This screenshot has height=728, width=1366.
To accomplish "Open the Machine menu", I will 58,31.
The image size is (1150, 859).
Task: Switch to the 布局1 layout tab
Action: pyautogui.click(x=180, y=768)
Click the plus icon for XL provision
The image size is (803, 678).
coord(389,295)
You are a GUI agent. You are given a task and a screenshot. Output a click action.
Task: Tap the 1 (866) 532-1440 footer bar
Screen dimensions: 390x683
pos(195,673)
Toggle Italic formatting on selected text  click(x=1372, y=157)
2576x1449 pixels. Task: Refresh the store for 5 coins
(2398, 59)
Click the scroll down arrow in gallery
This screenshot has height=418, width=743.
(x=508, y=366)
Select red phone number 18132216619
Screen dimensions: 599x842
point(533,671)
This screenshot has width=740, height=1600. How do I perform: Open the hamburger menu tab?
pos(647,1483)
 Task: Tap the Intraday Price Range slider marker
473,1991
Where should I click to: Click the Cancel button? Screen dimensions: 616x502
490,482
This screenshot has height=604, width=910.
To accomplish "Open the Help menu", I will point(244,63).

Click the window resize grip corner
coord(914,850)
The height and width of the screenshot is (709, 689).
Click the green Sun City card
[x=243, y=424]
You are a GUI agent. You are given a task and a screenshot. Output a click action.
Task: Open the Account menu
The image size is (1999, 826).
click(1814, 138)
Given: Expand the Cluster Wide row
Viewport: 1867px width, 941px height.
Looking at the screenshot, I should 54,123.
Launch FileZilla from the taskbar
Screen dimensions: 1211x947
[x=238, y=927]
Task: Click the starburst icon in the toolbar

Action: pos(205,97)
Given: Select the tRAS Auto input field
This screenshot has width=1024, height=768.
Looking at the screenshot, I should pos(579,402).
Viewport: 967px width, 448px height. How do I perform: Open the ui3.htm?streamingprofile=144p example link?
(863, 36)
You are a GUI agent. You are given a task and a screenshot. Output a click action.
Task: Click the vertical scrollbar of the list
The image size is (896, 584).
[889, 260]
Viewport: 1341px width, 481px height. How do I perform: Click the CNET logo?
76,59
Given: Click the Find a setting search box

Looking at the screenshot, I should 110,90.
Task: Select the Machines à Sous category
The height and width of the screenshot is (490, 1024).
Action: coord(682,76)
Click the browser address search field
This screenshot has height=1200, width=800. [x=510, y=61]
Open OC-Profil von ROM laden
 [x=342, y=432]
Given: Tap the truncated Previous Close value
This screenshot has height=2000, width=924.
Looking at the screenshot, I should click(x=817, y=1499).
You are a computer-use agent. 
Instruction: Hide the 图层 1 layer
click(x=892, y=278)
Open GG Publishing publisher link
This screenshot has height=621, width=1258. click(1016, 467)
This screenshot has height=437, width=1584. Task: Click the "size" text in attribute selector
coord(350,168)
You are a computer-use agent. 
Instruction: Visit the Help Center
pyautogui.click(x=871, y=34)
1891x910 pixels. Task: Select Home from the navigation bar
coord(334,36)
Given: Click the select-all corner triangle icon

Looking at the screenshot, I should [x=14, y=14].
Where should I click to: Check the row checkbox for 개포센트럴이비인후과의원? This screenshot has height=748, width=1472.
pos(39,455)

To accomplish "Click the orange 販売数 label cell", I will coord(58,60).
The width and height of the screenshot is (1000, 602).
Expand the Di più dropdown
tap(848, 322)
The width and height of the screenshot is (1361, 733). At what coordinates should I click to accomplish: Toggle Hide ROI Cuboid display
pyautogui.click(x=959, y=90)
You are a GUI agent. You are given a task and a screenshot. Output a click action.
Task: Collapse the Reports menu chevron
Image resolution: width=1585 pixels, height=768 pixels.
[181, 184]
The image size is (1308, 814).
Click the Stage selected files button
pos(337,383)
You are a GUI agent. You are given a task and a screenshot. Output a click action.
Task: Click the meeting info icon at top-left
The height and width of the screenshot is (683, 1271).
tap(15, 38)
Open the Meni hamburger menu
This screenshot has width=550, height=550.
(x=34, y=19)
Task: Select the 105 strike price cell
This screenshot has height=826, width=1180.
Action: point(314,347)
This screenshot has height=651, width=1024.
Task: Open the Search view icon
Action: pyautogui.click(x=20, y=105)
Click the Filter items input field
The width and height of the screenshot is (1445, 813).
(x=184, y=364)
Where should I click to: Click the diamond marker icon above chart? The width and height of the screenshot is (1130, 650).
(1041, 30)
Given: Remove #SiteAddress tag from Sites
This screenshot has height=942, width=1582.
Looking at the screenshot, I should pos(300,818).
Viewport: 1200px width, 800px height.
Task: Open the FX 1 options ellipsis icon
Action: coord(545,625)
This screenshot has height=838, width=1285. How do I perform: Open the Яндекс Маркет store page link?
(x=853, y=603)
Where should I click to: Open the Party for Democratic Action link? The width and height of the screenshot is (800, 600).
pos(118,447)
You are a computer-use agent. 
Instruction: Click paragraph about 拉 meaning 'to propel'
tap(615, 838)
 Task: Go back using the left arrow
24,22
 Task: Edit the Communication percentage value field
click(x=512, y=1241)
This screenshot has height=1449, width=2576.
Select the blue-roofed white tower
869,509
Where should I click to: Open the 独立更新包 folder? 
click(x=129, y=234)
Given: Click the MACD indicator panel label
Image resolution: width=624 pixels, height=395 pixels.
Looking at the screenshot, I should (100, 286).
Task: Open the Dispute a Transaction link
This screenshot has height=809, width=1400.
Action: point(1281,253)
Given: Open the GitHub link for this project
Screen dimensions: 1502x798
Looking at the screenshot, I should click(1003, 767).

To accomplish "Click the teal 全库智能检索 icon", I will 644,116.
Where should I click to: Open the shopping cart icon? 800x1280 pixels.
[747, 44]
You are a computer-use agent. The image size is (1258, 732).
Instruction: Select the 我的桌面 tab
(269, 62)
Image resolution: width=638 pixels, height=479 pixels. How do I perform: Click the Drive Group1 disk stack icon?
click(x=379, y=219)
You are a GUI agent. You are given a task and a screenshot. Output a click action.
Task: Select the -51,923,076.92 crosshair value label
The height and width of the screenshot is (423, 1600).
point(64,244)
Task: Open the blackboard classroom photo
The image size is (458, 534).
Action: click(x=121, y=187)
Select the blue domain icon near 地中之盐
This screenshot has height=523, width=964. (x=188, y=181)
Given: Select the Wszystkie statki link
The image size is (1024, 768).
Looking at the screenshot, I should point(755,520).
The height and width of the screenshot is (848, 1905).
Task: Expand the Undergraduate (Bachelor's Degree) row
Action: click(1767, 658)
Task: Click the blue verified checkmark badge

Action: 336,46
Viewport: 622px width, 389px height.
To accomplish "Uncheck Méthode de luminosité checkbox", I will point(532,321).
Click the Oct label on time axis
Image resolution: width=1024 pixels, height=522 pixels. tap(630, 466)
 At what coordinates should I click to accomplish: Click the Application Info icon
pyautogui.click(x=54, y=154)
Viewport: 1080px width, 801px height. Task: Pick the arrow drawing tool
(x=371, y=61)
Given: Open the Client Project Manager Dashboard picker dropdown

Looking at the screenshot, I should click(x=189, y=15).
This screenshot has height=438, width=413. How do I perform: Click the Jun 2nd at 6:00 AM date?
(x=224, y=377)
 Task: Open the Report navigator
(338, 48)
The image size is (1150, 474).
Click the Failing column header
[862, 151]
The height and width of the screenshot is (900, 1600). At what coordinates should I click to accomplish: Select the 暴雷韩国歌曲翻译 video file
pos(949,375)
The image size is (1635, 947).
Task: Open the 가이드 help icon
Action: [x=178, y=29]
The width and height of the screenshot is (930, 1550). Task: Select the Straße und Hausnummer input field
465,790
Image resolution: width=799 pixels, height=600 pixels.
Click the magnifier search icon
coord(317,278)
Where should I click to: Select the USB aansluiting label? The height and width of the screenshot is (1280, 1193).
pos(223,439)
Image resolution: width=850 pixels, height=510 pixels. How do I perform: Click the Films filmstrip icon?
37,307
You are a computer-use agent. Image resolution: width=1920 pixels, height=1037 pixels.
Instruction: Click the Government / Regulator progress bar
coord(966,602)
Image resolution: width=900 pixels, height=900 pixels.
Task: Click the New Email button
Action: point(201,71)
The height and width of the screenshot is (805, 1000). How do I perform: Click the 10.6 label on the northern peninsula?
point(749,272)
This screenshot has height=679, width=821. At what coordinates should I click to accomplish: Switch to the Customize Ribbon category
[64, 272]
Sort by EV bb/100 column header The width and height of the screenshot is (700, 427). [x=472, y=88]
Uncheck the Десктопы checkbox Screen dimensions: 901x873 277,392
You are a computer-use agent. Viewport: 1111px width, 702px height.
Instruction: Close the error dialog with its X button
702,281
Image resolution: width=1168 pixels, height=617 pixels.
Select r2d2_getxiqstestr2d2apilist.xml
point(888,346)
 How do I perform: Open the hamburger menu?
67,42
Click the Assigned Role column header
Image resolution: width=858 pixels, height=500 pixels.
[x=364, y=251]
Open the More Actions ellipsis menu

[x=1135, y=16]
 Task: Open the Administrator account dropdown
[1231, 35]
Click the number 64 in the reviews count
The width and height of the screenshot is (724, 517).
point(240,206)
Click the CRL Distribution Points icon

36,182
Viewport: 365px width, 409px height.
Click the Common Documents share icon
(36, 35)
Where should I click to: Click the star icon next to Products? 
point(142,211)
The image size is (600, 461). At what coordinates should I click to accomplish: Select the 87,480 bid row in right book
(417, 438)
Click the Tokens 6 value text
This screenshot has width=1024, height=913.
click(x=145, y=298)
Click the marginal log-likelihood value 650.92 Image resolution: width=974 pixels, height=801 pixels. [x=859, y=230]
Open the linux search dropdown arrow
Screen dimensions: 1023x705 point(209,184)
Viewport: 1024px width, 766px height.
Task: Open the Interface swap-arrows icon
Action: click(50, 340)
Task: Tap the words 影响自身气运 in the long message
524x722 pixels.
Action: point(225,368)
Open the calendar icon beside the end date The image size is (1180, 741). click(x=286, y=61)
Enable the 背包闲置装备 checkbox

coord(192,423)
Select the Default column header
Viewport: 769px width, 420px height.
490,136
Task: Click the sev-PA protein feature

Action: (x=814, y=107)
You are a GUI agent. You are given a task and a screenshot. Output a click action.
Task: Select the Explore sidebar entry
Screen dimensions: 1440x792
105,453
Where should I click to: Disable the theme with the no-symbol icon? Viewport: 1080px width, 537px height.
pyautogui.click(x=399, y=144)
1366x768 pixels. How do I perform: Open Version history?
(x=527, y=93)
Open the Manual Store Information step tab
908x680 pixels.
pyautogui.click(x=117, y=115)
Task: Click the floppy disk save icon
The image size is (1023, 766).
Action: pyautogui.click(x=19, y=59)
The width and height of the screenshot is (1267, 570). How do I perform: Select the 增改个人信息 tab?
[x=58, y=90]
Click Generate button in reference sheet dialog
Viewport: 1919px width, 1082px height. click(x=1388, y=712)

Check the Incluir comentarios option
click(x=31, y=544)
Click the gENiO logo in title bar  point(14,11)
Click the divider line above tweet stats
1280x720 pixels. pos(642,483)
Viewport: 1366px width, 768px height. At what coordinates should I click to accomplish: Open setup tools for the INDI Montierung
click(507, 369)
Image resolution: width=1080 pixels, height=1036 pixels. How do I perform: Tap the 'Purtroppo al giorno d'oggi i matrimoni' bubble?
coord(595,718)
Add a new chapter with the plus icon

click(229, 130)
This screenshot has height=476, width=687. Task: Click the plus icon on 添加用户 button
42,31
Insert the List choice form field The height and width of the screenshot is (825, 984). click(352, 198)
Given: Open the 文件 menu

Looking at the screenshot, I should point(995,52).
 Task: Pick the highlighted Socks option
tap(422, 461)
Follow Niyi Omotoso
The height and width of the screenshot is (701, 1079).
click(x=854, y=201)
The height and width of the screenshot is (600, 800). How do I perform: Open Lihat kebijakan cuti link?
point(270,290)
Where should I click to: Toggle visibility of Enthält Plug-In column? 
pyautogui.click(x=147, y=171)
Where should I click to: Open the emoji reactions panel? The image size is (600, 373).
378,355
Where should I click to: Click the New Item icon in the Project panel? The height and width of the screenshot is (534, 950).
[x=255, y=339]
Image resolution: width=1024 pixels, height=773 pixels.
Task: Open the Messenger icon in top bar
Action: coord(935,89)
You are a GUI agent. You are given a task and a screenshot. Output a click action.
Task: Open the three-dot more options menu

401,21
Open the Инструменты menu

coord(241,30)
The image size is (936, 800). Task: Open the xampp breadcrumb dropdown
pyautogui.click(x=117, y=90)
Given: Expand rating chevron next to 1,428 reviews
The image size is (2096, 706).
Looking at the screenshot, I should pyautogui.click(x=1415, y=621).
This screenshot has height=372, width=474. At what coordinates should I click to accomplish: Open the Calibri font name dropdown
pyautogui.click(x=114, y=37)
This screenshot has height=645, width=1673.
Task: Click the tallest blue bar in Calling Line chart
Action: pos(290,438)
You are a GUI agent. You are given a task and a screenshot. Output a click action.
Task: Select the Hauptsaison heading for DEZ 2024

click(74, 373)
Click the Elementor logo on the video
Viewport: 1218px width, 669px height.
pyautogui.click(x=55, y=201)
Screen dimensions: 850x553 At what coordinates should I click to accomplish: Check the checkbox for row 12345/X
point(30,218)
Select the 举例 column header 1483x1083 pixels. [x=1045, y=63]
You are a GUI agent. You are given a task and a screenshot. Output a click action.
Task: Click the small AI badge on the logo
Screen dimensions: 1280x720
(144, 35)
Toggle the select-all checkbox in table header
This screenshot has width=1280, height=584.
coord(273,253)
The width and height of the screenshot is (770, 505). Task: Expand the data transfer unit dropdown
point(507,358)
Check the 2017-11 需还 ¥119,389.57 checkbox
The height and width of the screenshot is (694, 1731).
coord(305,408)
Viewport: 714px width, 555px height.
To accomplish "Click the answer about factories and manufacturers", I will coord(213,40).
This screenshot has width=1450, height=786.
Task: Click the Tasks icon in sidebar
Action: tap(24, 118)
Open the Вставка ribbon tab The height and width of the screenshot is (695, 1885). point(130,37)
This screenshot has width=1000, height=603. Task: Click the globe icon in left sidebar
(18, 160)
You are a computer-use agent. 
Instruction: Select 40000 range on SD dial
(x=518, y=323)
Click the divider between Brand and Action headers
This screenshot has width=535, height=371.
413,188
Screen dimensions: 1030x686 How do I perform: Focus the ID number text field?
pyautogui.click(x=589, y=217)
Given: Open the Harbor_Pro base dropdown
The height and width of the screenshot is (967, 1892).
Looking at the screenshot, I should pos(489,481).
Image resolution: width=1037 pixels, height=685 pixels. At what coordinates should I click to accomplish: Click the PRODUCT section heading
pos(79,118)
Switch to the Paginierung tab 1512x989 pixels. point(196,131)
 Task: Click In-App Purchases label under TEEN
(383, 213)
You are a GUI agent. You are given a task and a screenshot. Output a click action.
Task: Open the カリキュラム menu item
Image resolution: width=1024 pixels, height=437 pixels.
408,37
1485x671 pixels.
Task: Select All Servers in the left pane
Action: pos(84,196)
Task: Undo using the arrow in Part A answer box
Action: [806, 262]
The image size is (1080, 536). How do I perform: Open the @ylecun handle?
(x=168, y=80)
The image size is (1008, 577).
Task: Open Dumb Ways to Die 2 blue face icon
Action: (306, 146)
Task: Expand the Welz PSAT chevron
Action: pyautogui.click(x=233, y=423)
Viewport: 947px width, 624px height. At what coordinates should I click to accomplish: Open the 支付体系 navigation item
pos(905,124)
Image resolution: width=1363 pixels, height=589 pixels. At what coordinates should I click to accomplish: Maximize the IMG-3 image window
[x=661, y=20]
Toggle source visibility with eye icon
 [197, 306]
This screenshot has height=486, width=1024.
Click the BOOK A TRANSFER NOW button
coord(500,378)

++++++

In the entries above, find the line with "This screenshot has height=809, width=1400." and the line with "Given: Select the Wszystkie statki link", then restate word for word both of them and every line between, with nothing more.

This screenshot has height=809, width=1400.
Action: point(1281,253)
Given: Open the GitHub link for this project
Screen dimensions: 1502x798
Looking at the screenshot, I should click(1003, 767).

To accomplish "Click the teal 全库智能检索 icon", I will 644,116.
Where should I click to: Open the shopping cart icon? 800x1280 pixels.
[747, 44]
You are a computer-use agent. The image size is (1258, 732).
Instruction: Select the 我的桌面 tab
(269, 62)
Image resolution: width=638 pixels, height=479 pixels. How do I perform: Click the Drive Group1 disk stack icon?
click(x=379, y=219)
You are a GUI agent. You are given a task and a screenshot. Output a click action.
Task: Select the -51,923,076.92 crosshair value label
The height and width of the screenshot is (423, 1600).
point(64,244)
Task: Open the blackboard classroom photo
The image size is (458, 534).
Action: click(x=121, y=187)
Select the blue domain icon near 地中之盐
This screenshot has height=523, width=964. (x=188, y=181)
Given: Select the Wszystkie statki link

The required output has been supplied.